Friday, September 23, 2016

After One Year Away, I've Forgotten What Is Happening in 'Destiny'

Images courtesy of Activision

Tell me if you've experienced this feeling before. You walk away from a game you enjoyed for a long time, and months later, right when you've got the urge to jump back in, the pressure of re-learning everything scares you off. That's part of what kept me from The Witcher 3's expansions for so long, it's prevented me from finishing other games in the past, and that annoying sense of dread immediately overwhelmed my return to Destiny earlier this week.

I didn't expect my first hour with Destiny: Rise of Iron, the newest expansion for Bungie's MMO-inspired space shooter, to be spent exploring layers of menus that I'd forgotten about, trying to decipher the junk in my quest log (What's the Festival of the Lost, again?), and doing anything but playing the game. So much of Destiny—how to play, what to do—had become a distant blur. I found myself doing Google searches just to wrap my head around it. There has to be a better way of handling players returning to an old friend.

Part of what makes video games so incredible is how complicated they are. It's easy to take such depth for granted in the moment, as a game rewards the dozens of hours we've put into mastering every nuance. But like many skills, they can disappear without regular maintenance, and given how many shooters are released each year, they can all start to blend together.

As a casual fan of Destiny, I haven't meaningfully invested time into the game since the last major expansion, The Taken King, was released more than a year ago. So when I loaded up Rise of Iron, what struck me was how little I remembered of the more than 40 hours I had put into it.

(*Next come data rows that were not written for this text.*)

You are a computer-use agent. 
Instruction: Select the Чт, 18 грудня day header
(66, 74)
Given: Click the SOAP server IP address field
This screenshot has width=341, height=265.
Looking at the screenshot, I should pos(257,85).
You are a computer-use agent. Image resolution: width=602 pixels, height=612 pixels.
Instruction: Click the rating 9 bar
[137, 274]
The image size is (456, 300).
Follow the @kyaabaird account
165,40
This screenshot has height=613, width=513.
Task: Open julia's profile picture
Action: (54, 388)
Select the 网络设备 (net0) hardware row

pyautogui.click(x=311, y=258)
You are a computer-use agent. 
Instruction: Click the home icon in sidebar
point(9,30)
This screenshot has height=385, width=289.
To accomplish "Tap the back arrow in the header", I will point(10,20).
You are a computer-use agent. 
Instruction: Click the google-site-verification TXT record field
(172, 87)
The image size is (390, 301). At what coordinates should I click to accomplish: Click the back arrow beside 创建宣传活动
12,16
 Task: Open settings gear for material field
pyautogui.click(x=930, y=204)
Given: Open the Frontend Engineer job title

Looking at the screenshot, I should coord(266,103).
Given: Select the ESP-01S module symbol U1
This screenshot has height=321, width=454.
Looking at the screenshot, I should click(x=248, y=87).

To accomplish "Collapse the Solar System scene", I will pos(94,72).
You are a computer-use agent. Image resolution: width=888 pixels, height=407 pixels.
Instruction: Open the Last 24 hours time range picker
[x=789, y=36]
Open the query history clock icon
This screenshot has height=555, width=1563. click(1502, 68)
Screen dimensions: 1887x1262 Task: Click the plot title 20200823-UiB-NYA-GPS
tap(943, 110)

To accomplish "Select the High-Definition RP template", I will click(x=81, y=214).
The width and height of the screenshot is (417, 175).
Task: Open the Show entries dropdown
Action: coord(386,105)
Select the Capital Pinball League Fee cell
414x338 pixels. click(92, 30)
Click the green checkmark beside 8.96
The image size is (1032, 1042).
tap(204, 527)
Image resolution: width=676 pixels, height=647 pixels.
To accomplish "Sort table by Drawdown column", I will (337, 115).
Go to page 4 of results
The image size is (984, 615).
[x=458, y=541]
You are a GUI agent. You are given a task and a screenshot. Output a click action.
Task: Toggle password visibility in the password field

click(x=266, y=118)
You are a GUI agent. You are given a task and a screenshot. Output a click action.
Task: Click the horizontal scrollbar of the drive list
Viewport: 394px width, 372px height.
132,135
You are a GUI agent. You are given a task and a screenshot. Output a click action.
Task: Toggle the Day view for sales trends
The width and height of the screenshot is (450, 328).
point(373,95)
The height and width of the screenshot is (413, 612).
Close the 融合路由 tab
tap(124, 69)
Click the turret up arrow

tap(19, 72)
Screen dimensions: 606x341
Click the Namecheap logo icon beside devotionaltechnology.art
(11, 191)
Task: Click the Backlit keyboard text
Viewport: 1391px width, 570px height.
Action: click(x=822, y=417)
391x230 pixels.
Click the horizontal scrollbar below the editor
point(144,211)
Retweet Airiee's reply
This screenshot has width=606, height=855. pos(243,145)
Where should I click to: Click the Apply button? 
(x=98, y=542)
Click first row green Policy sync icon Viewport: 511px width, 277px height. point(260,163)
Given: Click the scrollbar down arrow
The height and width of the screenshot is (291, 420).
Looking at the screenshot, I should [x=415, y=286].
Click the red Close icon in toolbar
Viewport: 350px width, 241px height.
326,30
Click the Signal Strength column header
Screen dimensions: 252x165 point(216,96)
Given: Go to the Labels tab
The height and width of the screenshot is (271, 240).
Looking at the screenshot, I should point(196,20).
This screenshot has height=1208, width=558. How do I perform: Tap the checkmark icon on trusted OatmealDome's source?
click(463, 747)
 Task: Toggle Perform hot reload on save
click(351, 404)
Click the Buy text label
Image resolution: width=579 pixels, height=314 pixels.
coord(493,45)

Which random drop did I need for that exotic quest? What faction was I grinding to unlock that set of loot? Does the currency I was collecting a year ago even matter anymore? Why is the game still popping up hard versions of missions from a two-year-old expansion? A huge part of Destiny's appeal, besides the best-in-class shooting, is the loot grind, and that grind purposely pulls you in a million directions at once. Even while knee-deep in it, it's easy to lose the thread. (I'm usually playing with YouTube guide videos nearby on my phone.)

Rise of Iron and The Taken King are tentpole events for Destiny, reasons to lure players who have drifted to other games. Small events have taken place in Destiny in-between expansions, but they didn't grab me—each seemed focused on keeping the most hardcore players happy, folks who wanted something, anything to do in Destiny, even if it was mostly superfluous. This explains why I'm only now remembering that the Festival of the Lost was a Halloween event.

Video games used to be pretty simple: You played what was in the box. These days, a growing number have embraced the concept of "games as a service," where they ask players to return (and not-so-coincidentally, pay more money) over several years. For diehards, this can be a pretty decent proposition. It means you can continue to play your favorite game long after it would have normally been discarded in favor of a big-budget sequel made over several years.

With TV shows and movies, catching up on what you've missed is as easy as loading up a Wikipedia page. There's no equivalent for video games, and I'm not just talking about a 30-second spot that explains the plot. I'm talking about a few minutes where the game politely asks, "Hey, do you remember how to play this game, what's going on? Here, let me walk you through it." Otherwise, the game's presuming you're picking up where you left off, which often isn't true.

Maybe it's as simple as the game saying "Here's the new stuff in Rise of Iron. You can ignore everything else, and if you want to track that stuff again, you can find it over here." Maybe not! I'm sure the smart people at Bungie could come up with something much better than that.

Some of this, such as the convoluted and messy quest log, is specific to Destiny, while some, like the inability to get reacquainted with basic functionality without starting a new game, isn't. But don't mind me, I'll just be here looking for more calcified fragments, because... Wait, god damnit, I'm looking for dormant SIVA clusters now?!

These days, every minute I have with a game counts. My newborn child could start crying, the dog might need to go for a walk—life adds up quickly. So when I make the choice to return to a game, the last thing I'm looking for are obstacles to me immediately getting to the reason I chose to return in the first place. Rise of Iron, like many other games, could handle this better.